Emails like info@addondomain.com now work independently from your primary domain’s email. MX records, SPF, DKIM, and DMARC settings for the addon domain can be managed separately through the Zone Editor — though in most shared hosting setups, these are inherited from the mail server configuration.

Creating Databases for an Addon Domain

If your addon domain runs a CMS like WordPress, you need a dedicated database:

  1. Open Databases → MySQL Databases.
  2. Create a new database (name it something recognizable, like addonsite_wp).
  3. Create a new database user and assign it to the database with all privileges.
  4. Note the database name, username, and password — you need these during the CMS installation.
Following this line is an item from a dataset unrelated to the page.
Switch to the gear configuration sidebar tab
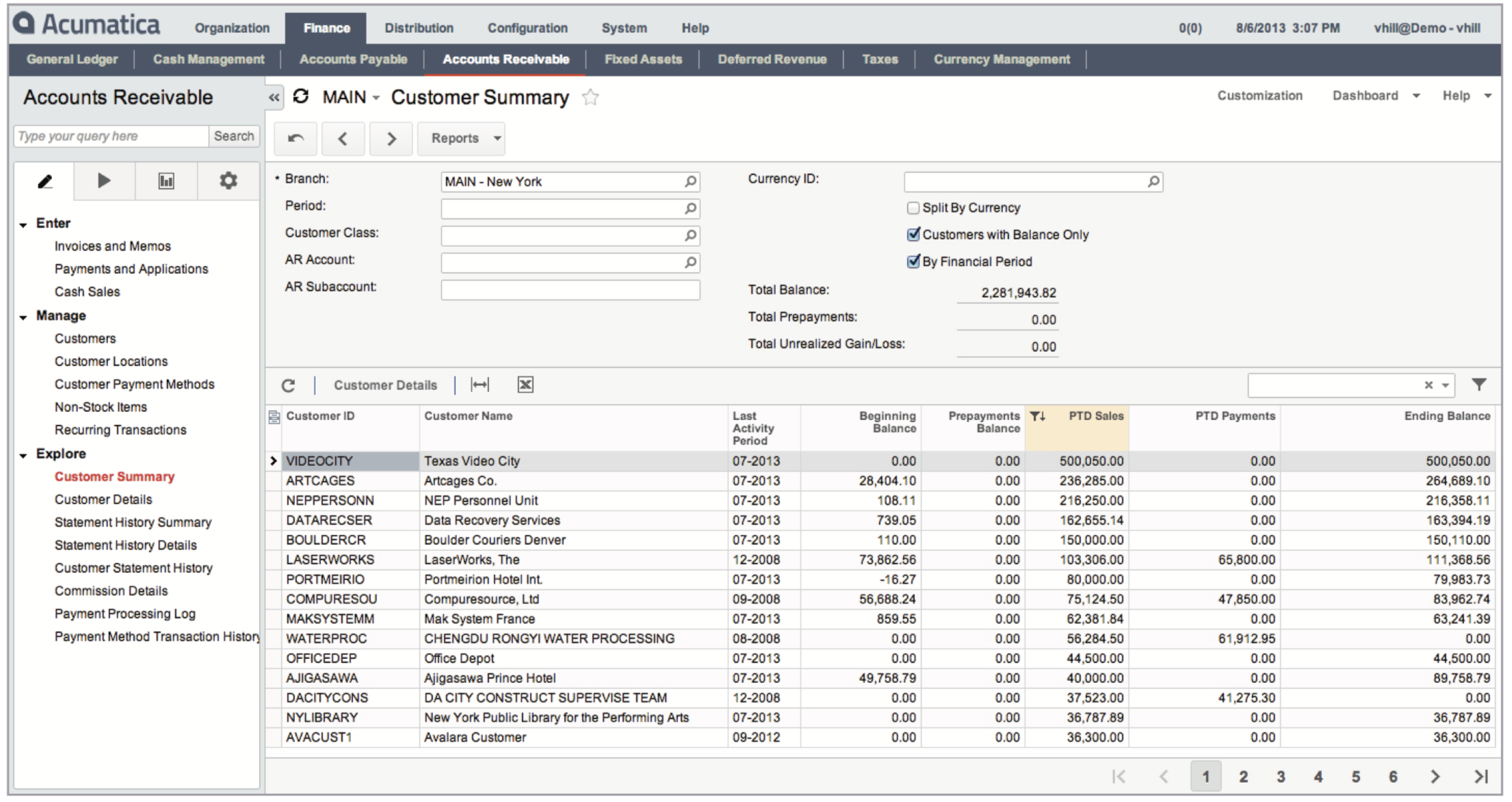 click(x=228, y=181)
When installing WordPress or another CMS on your addon domain, use these database credentials during setup. The site files go in the addon domain’s document root, and the CMS stores its data in this database.

Common Addon Domain Issues and How to Fix Them

Even though cPanel makes addon domain setup straightforward, a few problems crop up regularly. Here is how to diagnose and fix the most common ones.
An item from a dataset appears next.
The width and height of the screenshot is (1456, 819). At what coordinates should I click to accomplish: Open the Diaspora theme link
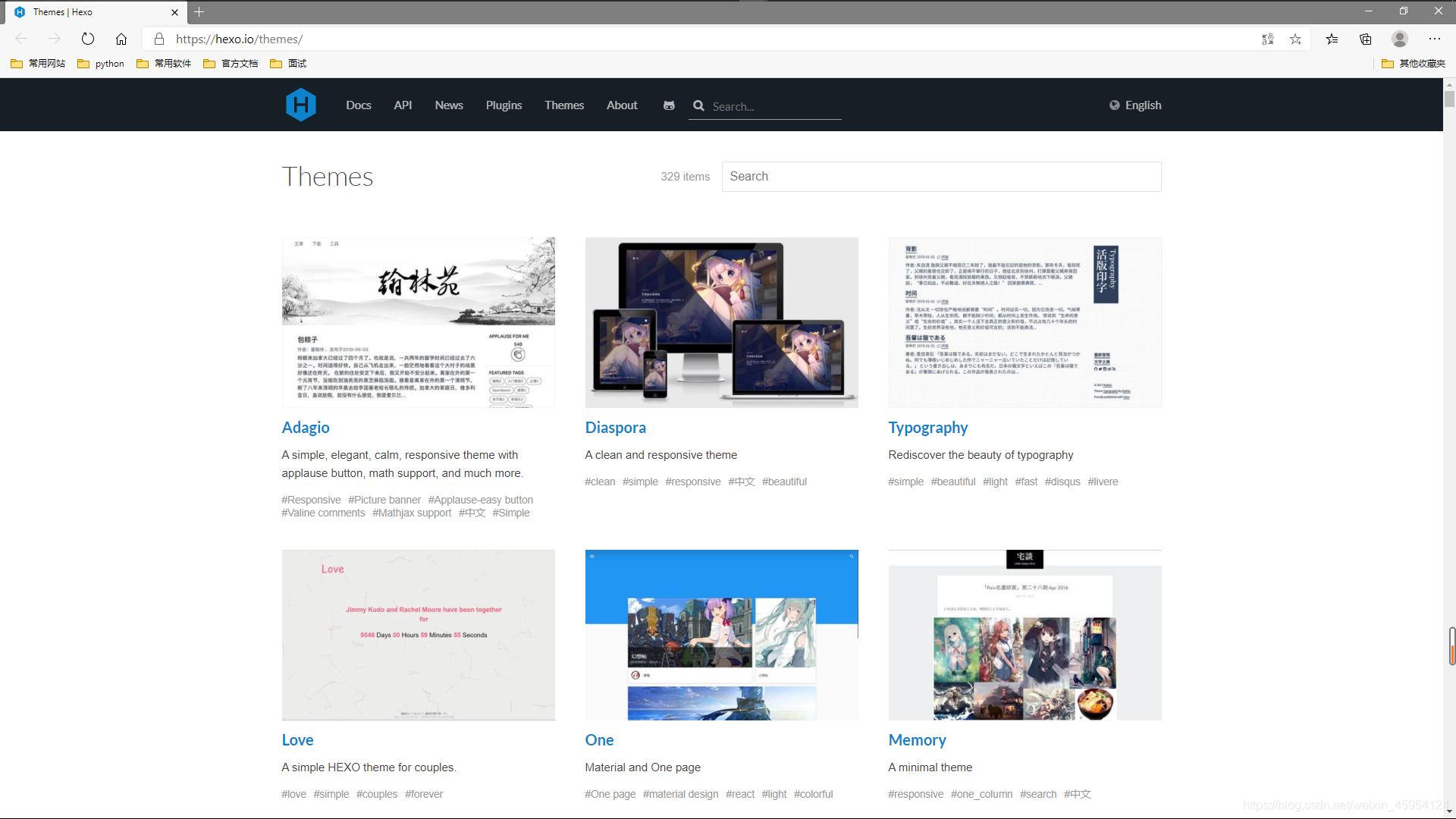click(x=615, y=428)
“Domain is already configured” Error

If you see this, the domain may already exist as a parked domain, subdomain, or addon domain in your account. Check under Domains in cPanel to see a complete list. If the domain was recently deleted, DNS cache or Apache configuration files may still reference it — wait 15–30 minutes or contact your hosting provider to clear cached Apache configs.

Addon Domain Shows the Primary Domain’s Content

This usually means DNS has resolved correctly, but the addon domain’s document root is either empty or the Apache virtual host entry is not pointing to the right folder. Verify:

  • The document root path under Domains → your addon domain matches where you actually uploaded your site files.
  • The folder contains an index.php or index.html file.
  • File permissions on the folder are set to 755 and files to 644.
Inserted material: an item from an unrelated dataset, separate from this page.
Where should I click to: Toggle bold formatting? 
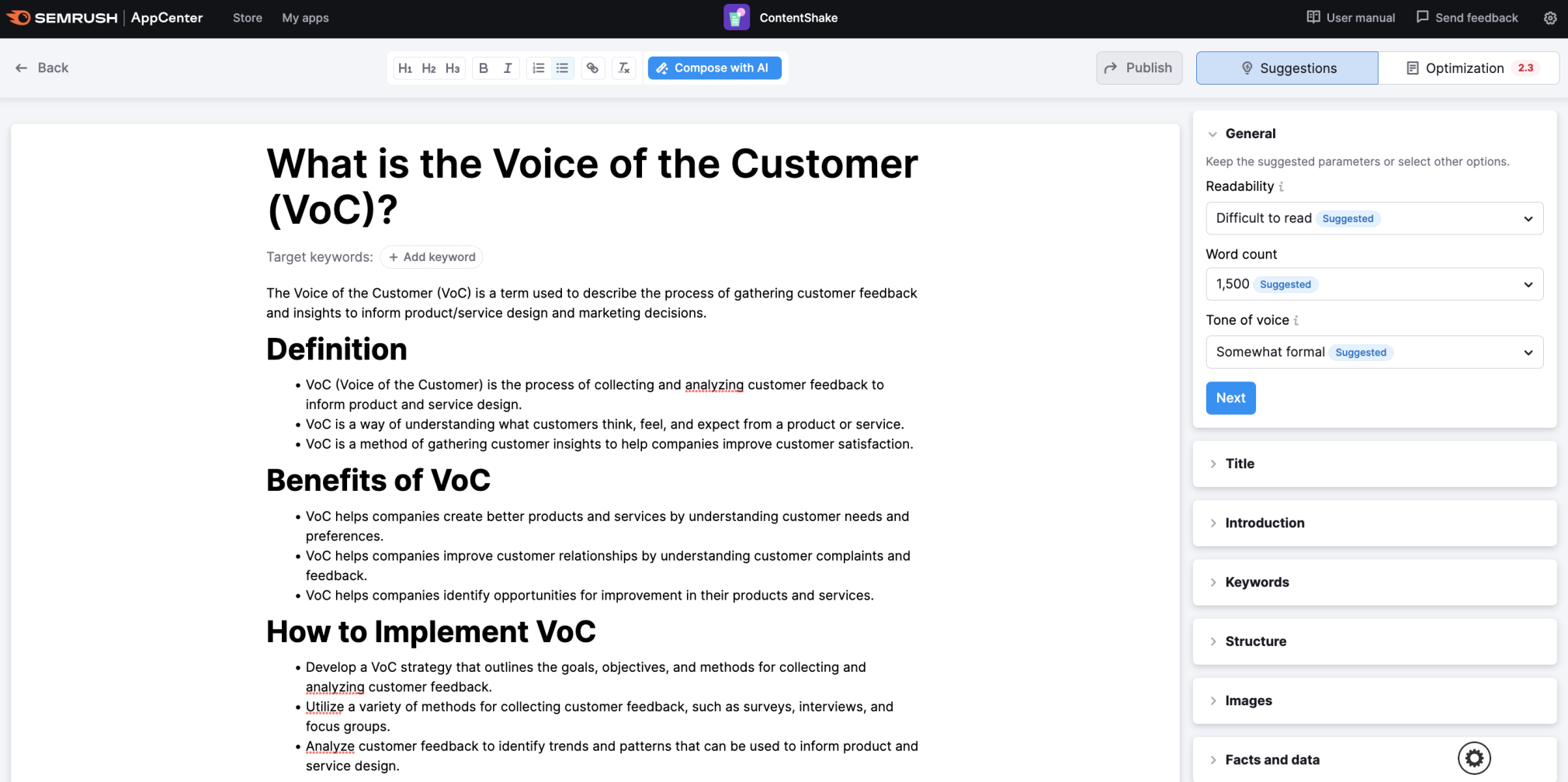point(483,68)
“500 Internal Server Error” After Creating an Addon Domain

A 500 error typically points to a permissions issue or a misconfigured .htaccess file in the addon domain’s folder. Check the addon domain’s public_html/addondomain.com/.htaccess file — if it contains rules meant for the primary domain, they may not apply correctly. Temporarily rename the .htaccess file to see if the error clears, then regenerate it for the specific CMS you are running.

Best Practices for Managing Multiple Addon Domains

If you run several addon domains, these practices will keep things manageable:

  • Use consistent folder naming. Stick with public_html/domainname.com so you always know where each site’s files live.
  • Create separate FTP accounts. For client sites, always use per-domain FTP accounts — never share your primary cPanel credentials. This limits access to exactly one site.
  • Monitor resource usage. Each addon domain consumes disk space, inodes, CPU, and memory. cPanel’s Resource Usage section shows per-domain statistics. If one addon domain spikes traffic, it can affect all other sites on the account.
  • Keep CMS installations updated. An outdated WordPress install on one addon domain can compromise your entire cPanel account through cross-site vulnerabilities. Set up automatic updates or schedule regular maintenance checks.
  • Back up regularly. Most cPanel hosting providers offer partial backup options — you can download a single addon domain’s home directory and its associated databases independently of your primary site.

Key Takeaways

  • Addon domains let you host multiple independent websites under one cPanel account, each with its own domain, files, email, and databases.
  • Creation involves cPanel setting up a document root folder, Apache virtual host entry, and internal subdomain — all automatically.
  • Email accounts and MySQL databases for each addon domain are managed separately from the primary domain through cPanel’s standard tools.
  • Common issues like wrong document root paths, DNS propagation delays, and .htaccess conflicts can be diagnosed and fixed with a few checks.
  • Best practices include consistent folder naming, separate FTP accounts per site, monitoring resource usage, and keeping CMS installs updated across all addon domains.